EXTRACT TO READ:

— begin —

Whether we will ever achieve enlightenment or not, if we strive towards the highest possible level of love we can achieve, then naturally, we will often be faced with karma, though one of a very mundane kind. We have all encountered this phenomenon. In its most common form it is simply shame, and fulfillment on the other hand.
Helping others is not about dignity. It's about helping oneself — one's true self, which is greater than just one's ego and extends across the whole of one's consciousness: not just the consciousness of one's ego but also that of others, about the world around oneself.
Some say that there is no difference between self-interest and empathy, and that whatever we do, we always do so for ourselves, and, in a way, this is true; more accurately, if we do something for someone else, we actually do it for the part of ourselves, the part of our consciousness, that integrates the feelings of others.

— end —

TASKS AND EXERCISES:
[1] Answer these questions from the passage on helping others:
(a) What is the most common form of the mundane karma described in the passage?
(b) What does the passage say helping others is not about?
(c) Which two things do some people say have no difference between them?
[2] Echo the stretch of the passage on helping others from "Helping others is" through "world around oneself.", word for word.
Answer using only the passage on helping others.

RECORDED DATA:
— begin —

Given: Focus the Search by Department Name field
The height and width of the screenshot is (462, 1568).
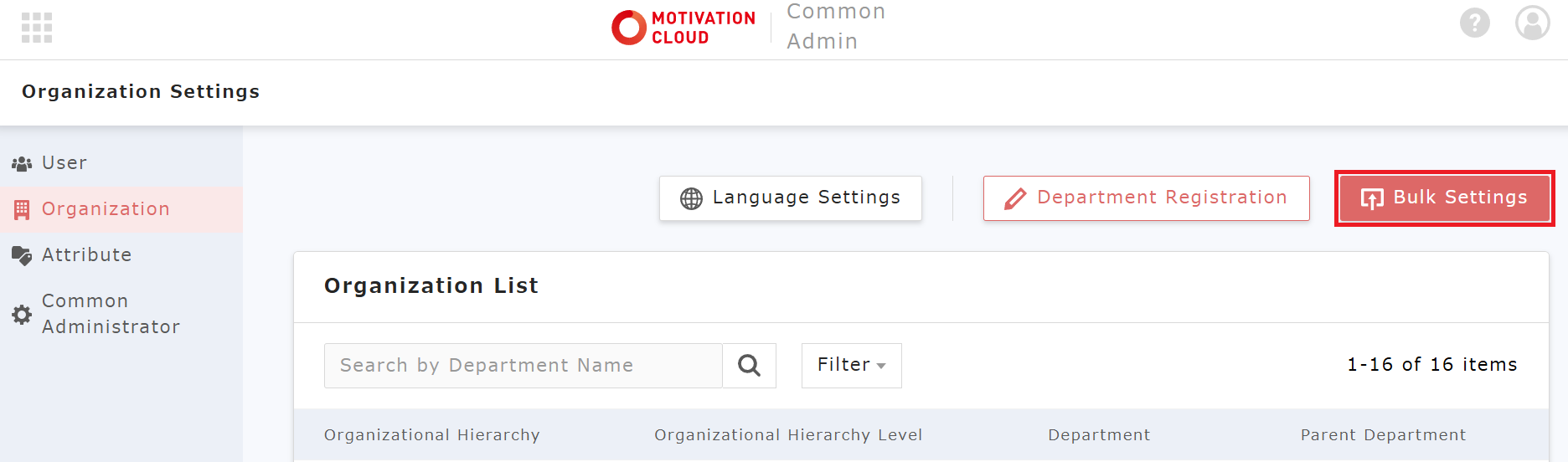Looking at the screenshot, I should pos(523,366).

— end —

SOLUTIONS TO THE PROBLEMS:
[1]
(a) Shame, and fulfillment on the other hand.
(b) Dignity.
(c) Self-interest and empathy.

[2]
Helping others is not about dignity. It's about helping oneself — one's true self, which is greater than just one's ego and extends across the whole of one's consciousness: not just the consciousness of one's ego but also that of others, about the world around oneself.